In the study, Staiger and colleagues found that between 1977 and 1997, physician work hours were fairly stable (55 hours per week). However, between 1997 and 2007, work hours per week decreased steadily (51 hours per week—a decline of 7.2 percent).

Hours decreased significantly for both resident physicians (9.8 percent) and all other physicians (5.7 percent). “Resident hours remained high through 2002 and then decreased sharply following the imposition of work-hour limits in 2003, whereas hours of all other physicians decreased more steadily during the last decade,” they wrote.

Among nonresident physicians, they found that the decrease in hours during this period was largest for those younger than 45 years (7.4 percent) and those working outside of the hospital (6.4 percent), and the decrease was smallest for those aged 45 years or older (3.7 percent) and for those working in the hospital (4 percent).

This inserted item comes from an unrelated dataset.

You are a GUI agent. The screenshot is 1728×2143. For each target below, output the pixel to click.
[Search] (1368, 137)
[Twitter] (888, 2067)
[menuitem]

In contrast, average weekly hours of other professionals such as lawyers, engineers and registered nurses changed very little during the past 30 years, which is consistent with U.S. trends in average weekly hours among all workers.

The researchers also found that after adjusting for inflation, average physician fees decreased nationwide by 25 percent between 1995 and 2006, coincident with the decrease in physician hours.

Researchers said their findings have “implications for how reform efforts and market forces may affect the future physician workforce. Our findings are consistent with the possibility that economic factors such as lower fees and increased market pressure on physicians may have contributed, at least in part, to the recent decrease in physician hours. Further reductions in fees and increased market pressure on physicians may, therefore, contribute to continued decreases in physician work hours in the future.”